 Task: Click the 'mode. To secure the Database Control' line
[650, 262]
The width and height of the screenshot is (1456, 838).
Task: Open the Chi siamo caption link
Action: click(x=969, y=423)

════════

→ **WHAT TO PRODUCE**
Rewrite all of the records above, replacing "line" with "entry" and leaving everything else unchanged.

→ **OUTPUT FOR THIS TASK**
 Task: Click the 'mode. To secure the Database Control' entry
[650, 262]
The width and height of the screenshot is (1456, 838).
Task: Open the Chi siamo caption link
Action: click(x=969, y=423)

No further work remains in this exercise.